Sylva’s interim Town Manager Mike Morgan echoed Beale’s thoughts. He said that striking the correct balance is difficult. Many board regulars are simply grandstanding, Morgan said. He noted that when Buncombe County, which televises its meetings, opted to turn the cameras off during the public comment segment, the number of people angling to address that board plummeted.
When Haywood County was being inundated by public comment at its commissioners’ meetings two years ago — with the same line-up of speakers taking 90 minutes at the start of nearly every meeting — the county likewise contemplated taking the public comment period off the air to discourage grandstanding. Instead, the county began more strictly enforcing the three-minute time limit and quit answering questions posed by speakers at the podium, a practice that tended to lead to prolonged exchanges.

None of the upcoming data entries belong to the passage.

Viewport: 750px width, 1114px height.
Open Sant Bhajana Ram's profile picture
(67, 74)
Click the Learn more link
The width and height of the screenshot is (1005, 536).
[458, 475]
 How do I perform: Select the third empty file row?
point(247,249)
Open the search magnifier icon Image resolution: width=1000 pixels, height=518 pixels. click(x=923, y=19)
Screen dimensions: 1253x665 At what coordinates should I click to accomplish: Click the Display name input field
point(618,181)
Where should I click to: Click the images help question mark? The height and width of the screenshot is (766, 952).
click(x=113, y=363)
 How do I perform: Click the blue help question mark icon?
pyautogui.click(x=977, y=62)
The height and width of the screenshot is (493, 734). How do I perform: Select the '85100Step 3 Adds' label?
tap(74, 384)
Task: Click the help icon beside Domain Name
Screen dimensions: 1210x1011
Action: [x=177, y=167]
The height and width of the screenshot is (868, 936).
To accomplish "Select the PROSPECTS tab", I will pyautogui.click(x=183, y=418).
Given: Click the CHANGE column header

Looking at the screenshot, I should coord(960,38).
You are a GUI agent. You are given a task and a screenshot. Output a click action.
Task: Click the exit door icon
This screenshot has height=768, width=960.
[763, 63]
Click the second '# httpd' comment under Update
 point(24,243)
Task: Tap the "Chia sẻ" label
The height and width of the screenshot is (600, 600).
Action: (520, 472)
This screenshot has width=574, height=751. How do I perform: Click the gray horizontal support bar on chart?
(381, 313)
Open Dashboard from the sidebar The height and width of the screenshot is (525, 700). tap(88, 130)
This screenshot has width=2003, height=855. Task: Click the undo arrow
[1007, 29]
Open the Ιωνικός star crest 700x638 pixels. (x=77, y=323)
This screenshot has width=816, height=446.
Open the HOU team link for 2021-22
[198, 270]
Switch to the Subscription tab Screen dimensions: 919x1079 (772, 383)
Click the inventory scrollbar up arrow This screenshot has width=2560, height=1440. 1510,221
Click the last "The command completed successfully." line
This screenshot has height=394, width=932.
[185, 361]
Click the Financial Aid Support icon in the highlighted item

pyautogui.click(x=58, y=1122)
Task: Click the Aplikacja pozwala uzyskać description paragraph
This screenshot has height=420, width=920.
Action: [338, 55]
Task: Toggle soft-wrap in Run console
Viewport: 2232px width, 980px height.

So far, Leatherwood has reserved her protests for the county, although last week she showed up at Sylva’s town board meeting with a sign in hand. The town has not taken any action to ban signs.
Morgan said that while serving as town manager of Weaverville he cautioned his former staff to listen closely to those who spoke to that town’s board, no matter how familiar and boring it might seem. Every once in a while, Morgan said, board gadflies knock the ball out of the park.
Or, in other words, the fool sometimes emerges the Shakespearean fool: wiser, that is, than the rest of us.